Китти оборачивается. Кажется, она забыла, кто я такой. Мне страшно хочется опрокинуть ее на спину, на траву, и я так и делаю.
— Эй! — сдавленно-удивленно, но пока еще не испуганно вскрикивает интервьюируемая.
— Представь, что скачешь верхом на Никсоне, — советую ей я.
— Э-эй! — Китти верещит во весь голос, приходится зажать ей рот ладонью. Она извивается, пытается вывернуться из-под меня, но это не просто — во мне как-никак метр девяносто один роста и сто двадцать кило веса, из которых не меньше трети — живот, точнее, «вываливающаяся утроба» (Дженет Грин, в ходе нашей последней — неудавшейся — сексуальной попытки), и эта утроба, подобно мешку с песком, придавливает Китти к земле. Одной рукой я зажимаю ей рот, другую ввинчиваю между нашими дрыгающимися телами и — наконец-то! — нащупываю язычок молнии на ширинке. Каковы при этом мои ощущения? Ну, во-первых, мы лежим в Центральном парке, пусть не в самом людном месте, но у всех на виду, это факт. Я смутно сознаю, что этими игрищами ставлю под удар свою карьеру заодно с репутацией, и меня это несколько беспокоит. Это одна часть моих ощущений. А вторая, по всей видимости, — неукротимое бешенство, иначе откуда бы взялось это зверское желание выпотрошить Китти как рыбу; и в качестве довеска — еще одно, отдельное, желание: переломить ее надвое и запустить руки по локоть в чистейшую благоуханную влагу или что там плещется у нее внутри, черпать эту влагу горстями, втирать ее в мои гноящиеся «золотушные струпья» (цитата из того же источника) — и исцелиться. Я хочу ее трахнуть (это понятно), а потом убить; или трахнуть и убить одновременно («затрахать насмерть» тоже сгодится, главное — результат). А вот, например, убить и потом трахнуть — это мне ну нисколечко не интересно, потому что мне как раз позарез нужна ее жизнь: внутренняя жизнь Китти Джексон.
Как потом выясняется, у меня не вышло ни то ни другое.

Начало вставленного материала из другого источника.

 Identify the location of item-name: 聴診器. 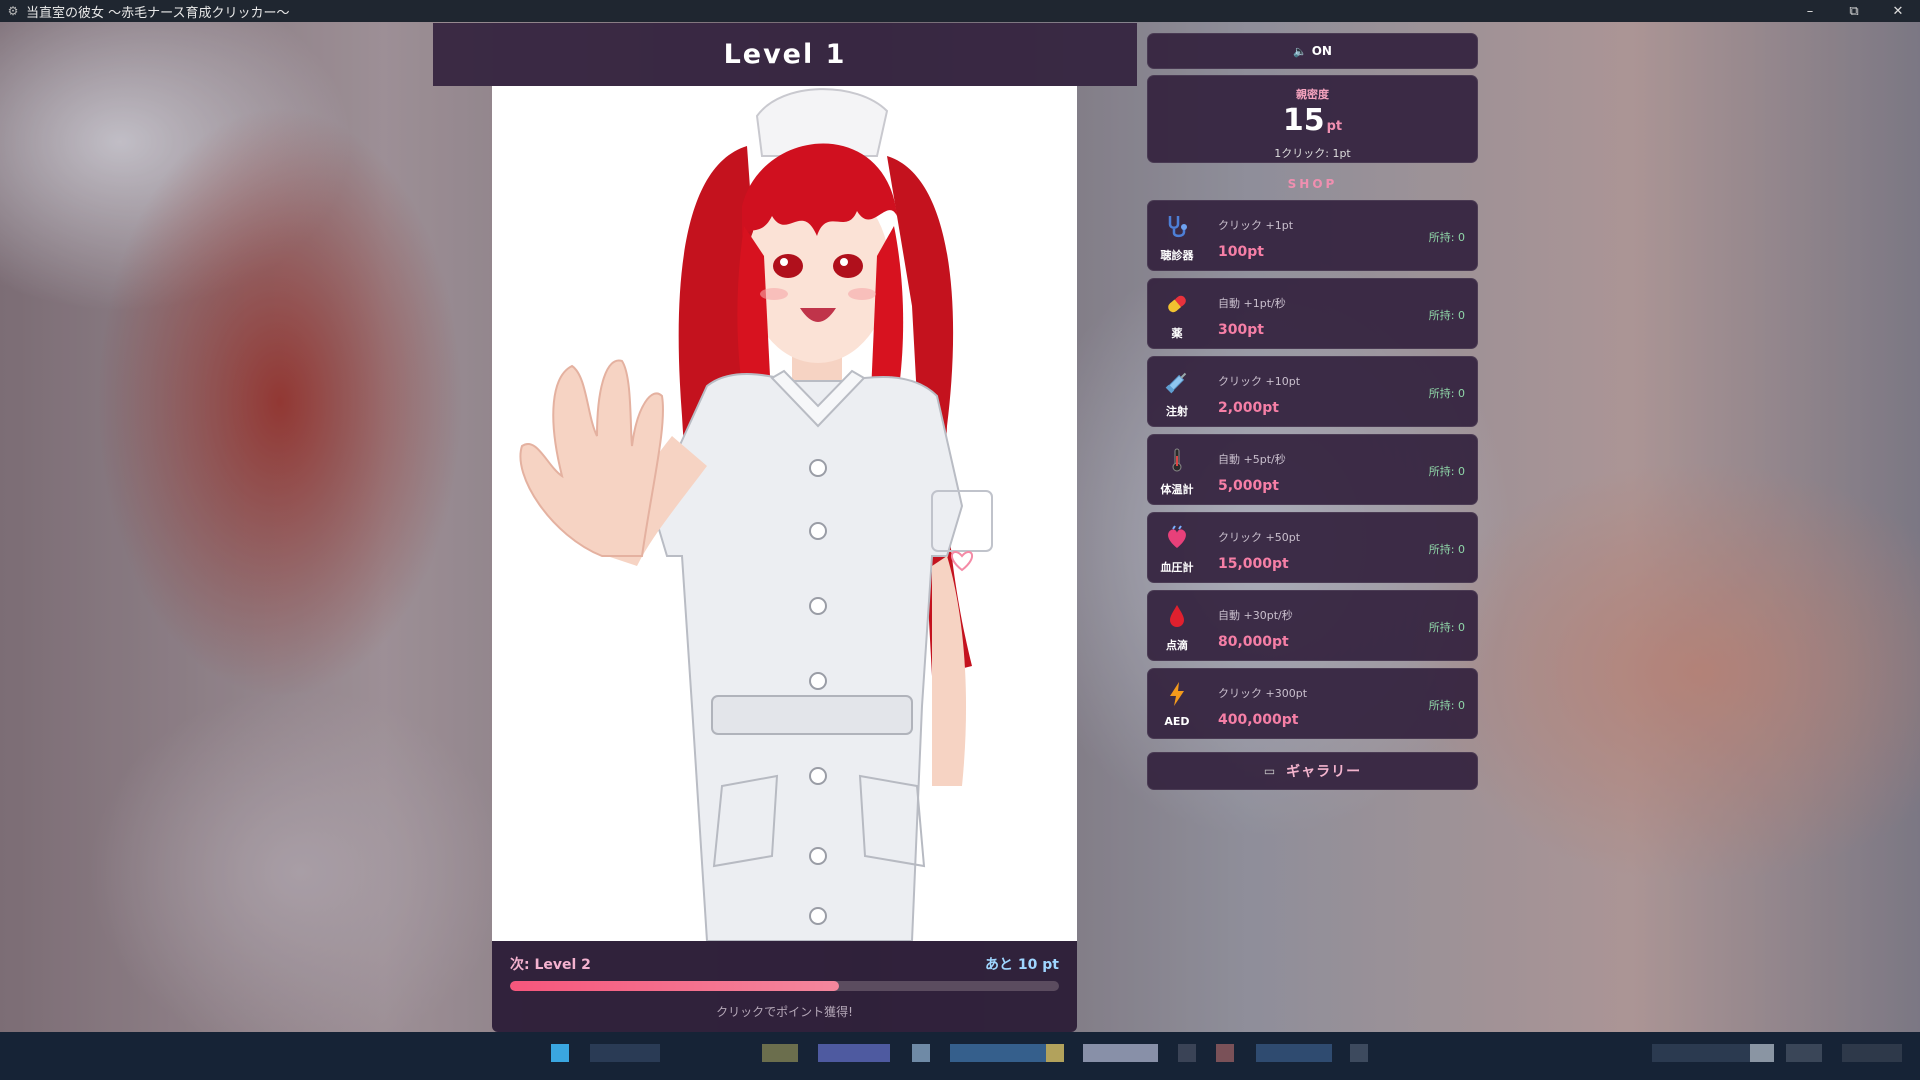
(1177, 256).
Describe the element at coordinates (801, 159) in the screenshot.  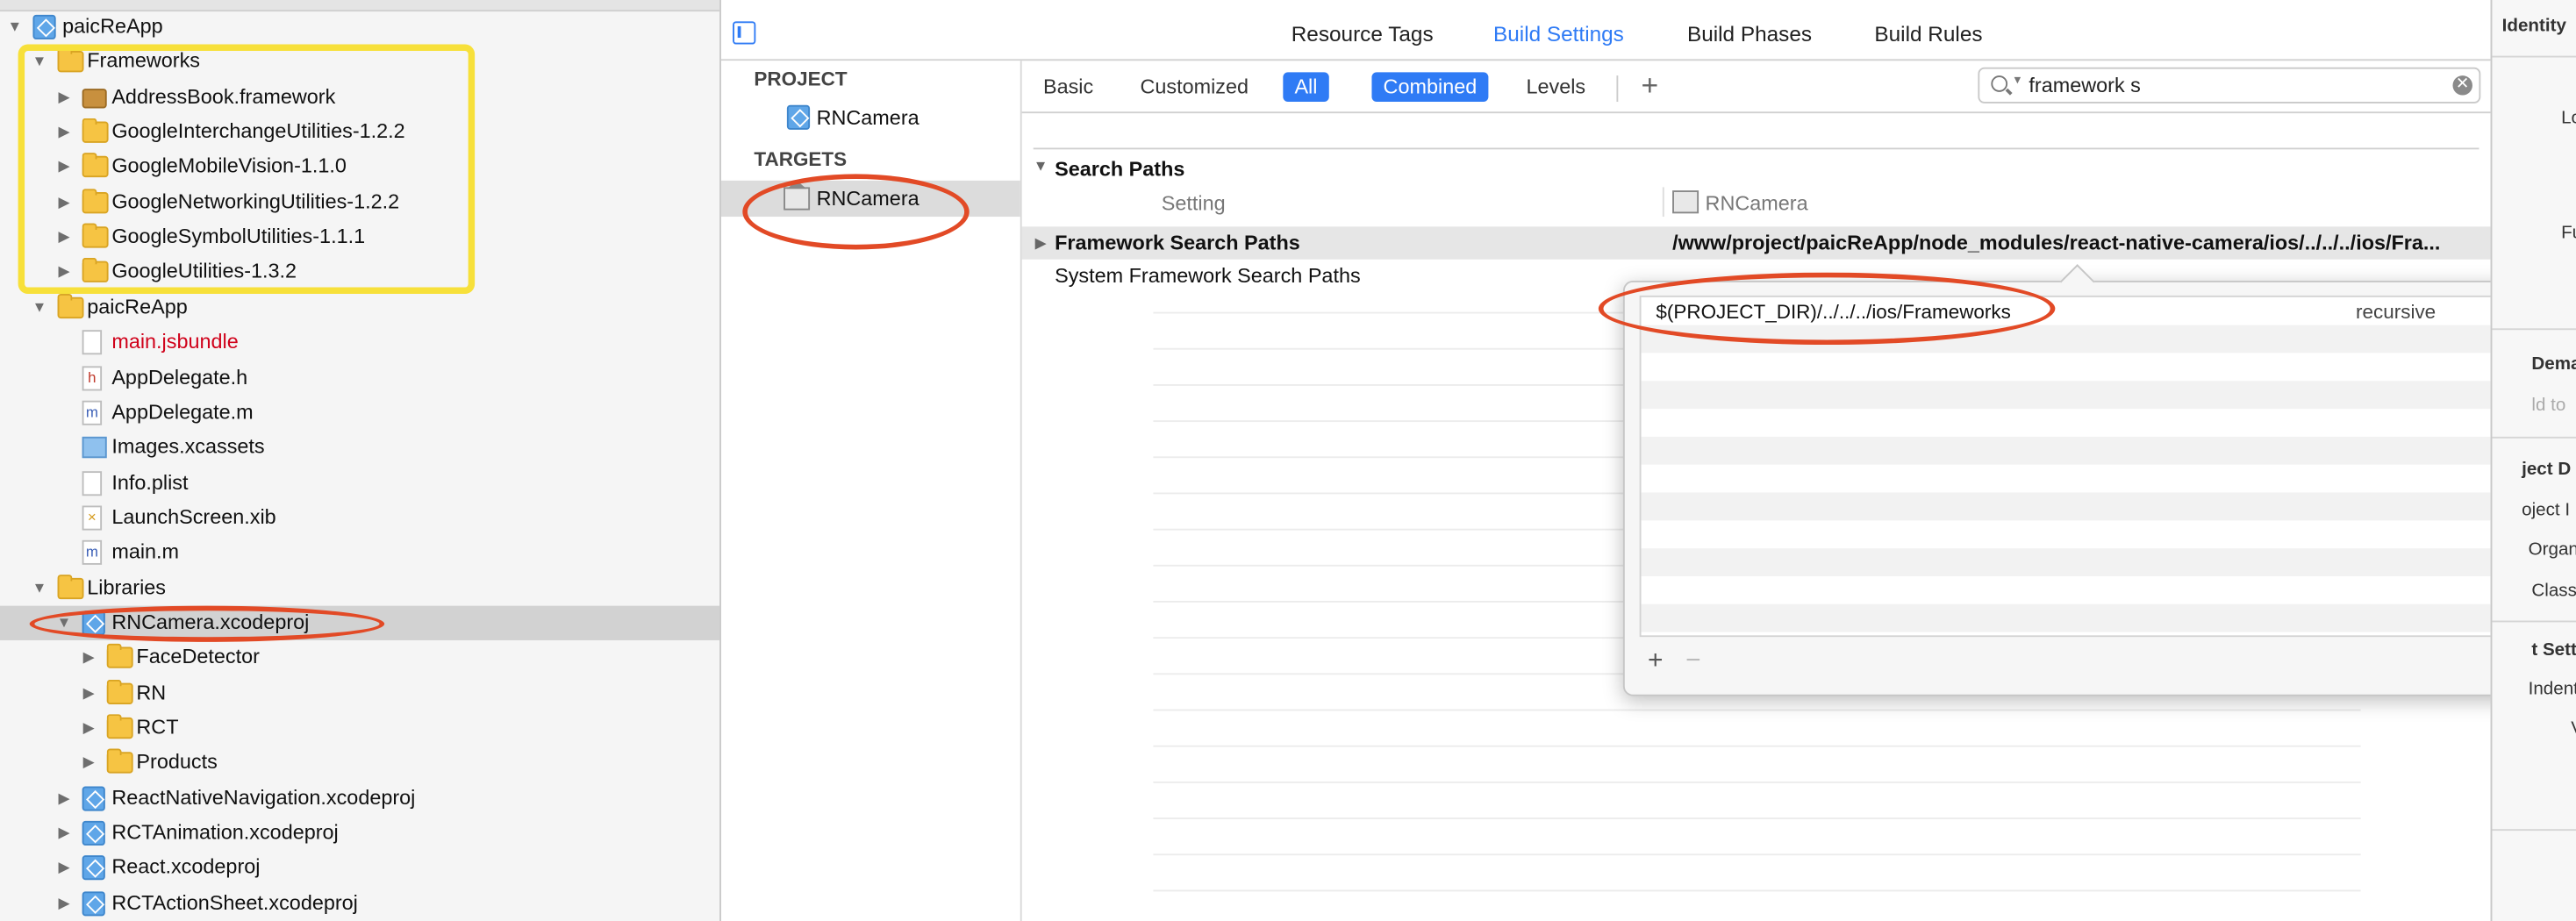
I see `targets-header: TARGETS` at that location.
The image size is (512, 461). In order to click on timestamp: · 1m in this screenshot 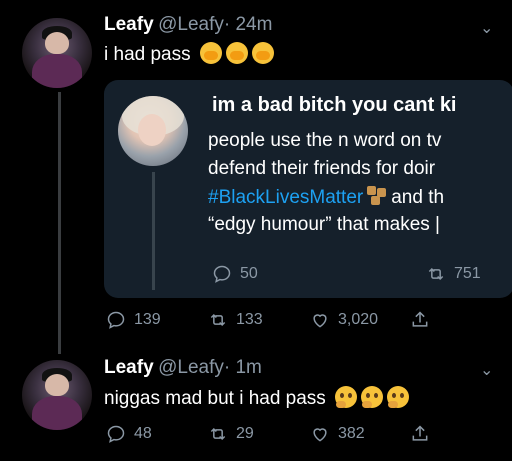, I will do `click(243, 368)`.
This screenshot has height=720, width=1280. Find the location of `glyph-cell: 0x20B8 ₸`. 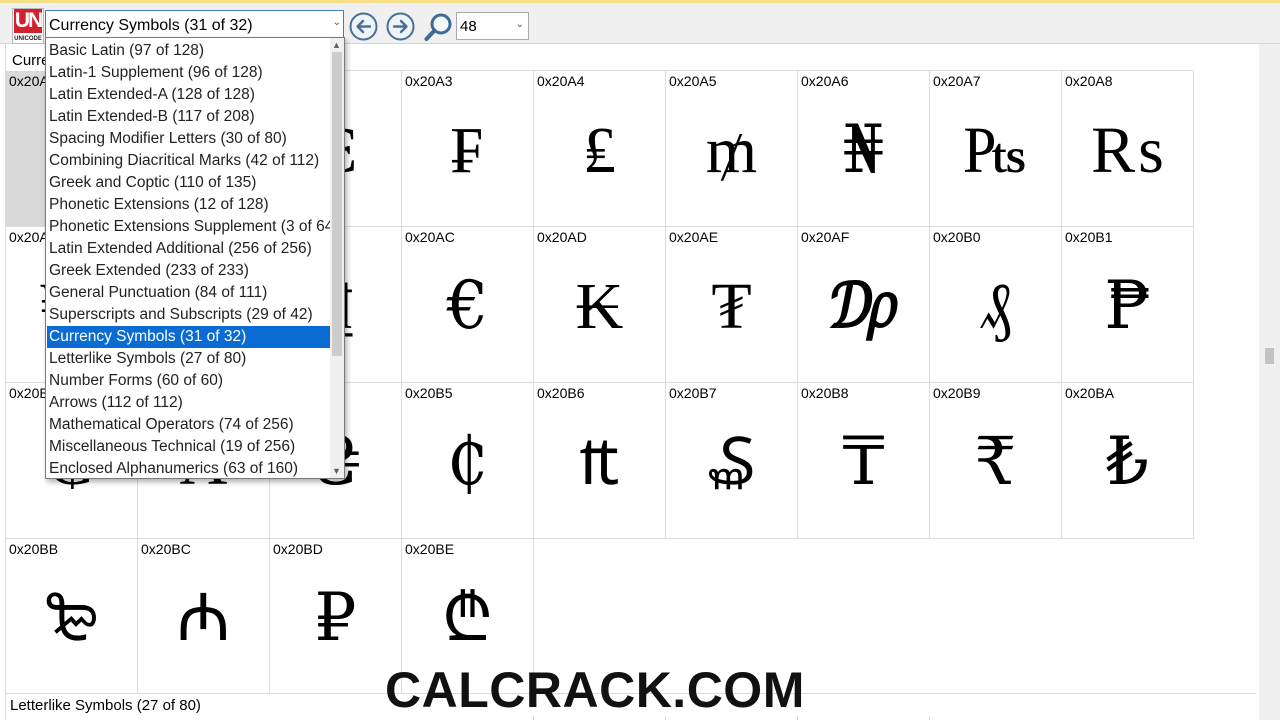

glyph-cell: 0x20B8 ₸ is located at coordinates (864, 461).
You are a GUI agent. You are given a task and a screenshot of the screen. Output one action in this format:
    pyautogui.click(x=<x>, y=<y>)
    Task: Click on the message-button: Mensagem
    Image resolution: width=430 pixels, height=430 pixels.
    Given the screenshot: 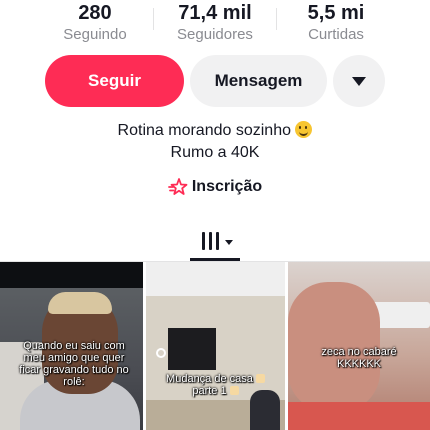 What is the action you would take?
    pyautogui.click(x=258, y=81)
    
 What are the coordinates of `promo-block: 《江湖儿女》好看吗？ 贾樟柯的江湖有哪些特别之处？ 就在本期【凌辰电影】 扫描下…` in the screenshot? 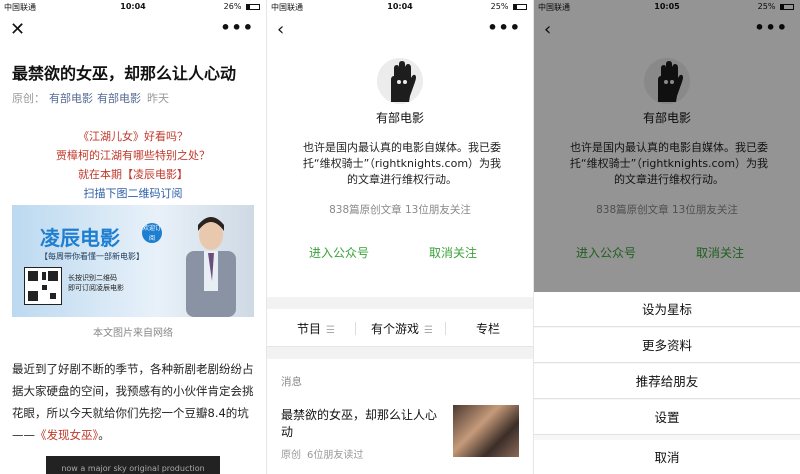 It's located at (133, 165).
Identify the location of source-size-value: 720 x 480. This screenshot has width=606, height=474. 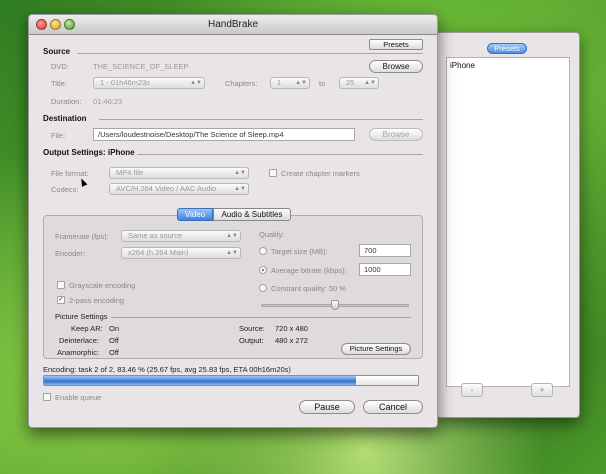
(292, 328).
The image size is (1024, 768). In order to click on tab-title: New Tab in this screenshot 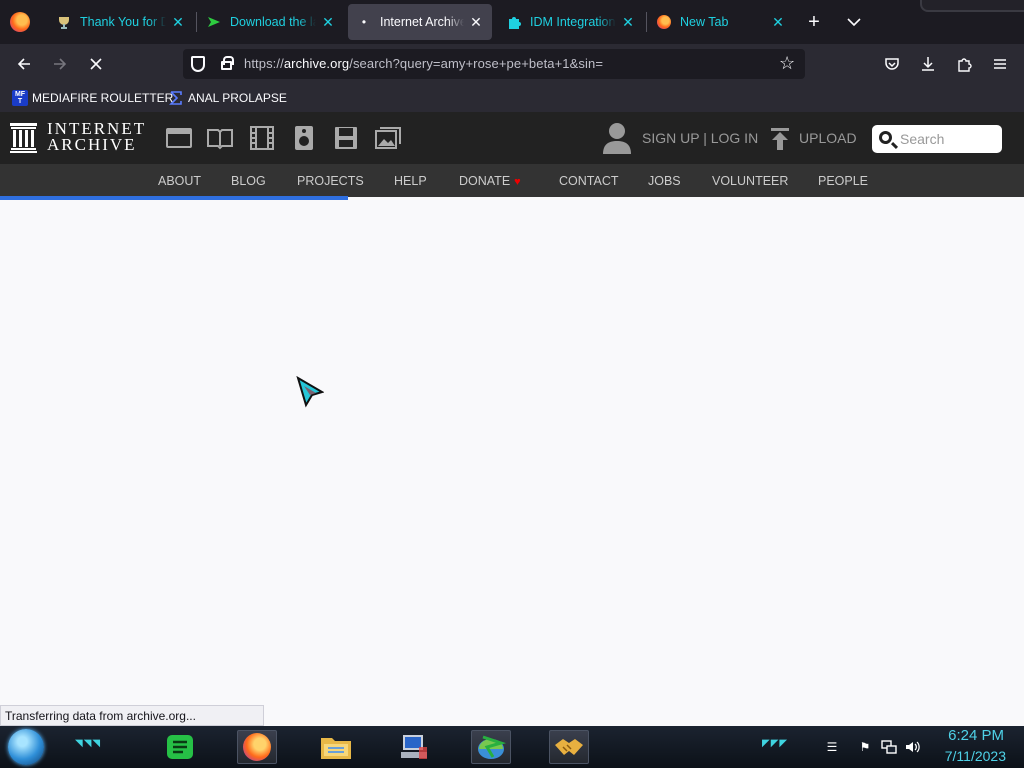, I will do `click(704, 22)`.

Но вернемся к интересующему нас моменту: одна моя рука зажимает рот Китти и одновременно старается придавить к траве ее голову, которая сопротивляется и не желает придавливаться к траве; вторая возится с молнией и никак не может ее расстегнуть из-за того, что интервьюируемая подо мной корчится и извивается. Вне моего контроля остаются, таким образом, руки Китти, одна из которых только что проникла в белую лакированную сумочку и выхватывает из нее поочередно некие предметы: фото лошади, потом тоненький как чипсина мобильник, который последние минуты трезвонит не переставая, а потом баллончик, предположительно с «мейсом» или другой такой же слезоточивой гадостью, — я догадываюсь об этом, когда Китти направляет струю мне в лицо: жжение и слепящая боль в глазах, слезы рекой, спазмы в горле, удушье, прилив тошноты — я вскакиваю на ноги, но тут же сгибаюсь пополам и чуть не вырубаюсь от боли (при этом одной ногой продолжая прижимать Китти к земле), и в этот момент она нашаривает в сумочке еще один предмет — связку ключей с пристегнутым к кольцу маленьким, практически игрушечным складным ножичком, и сквозь мою армейскую штанину всаживает тупое лезвие мне в ногу.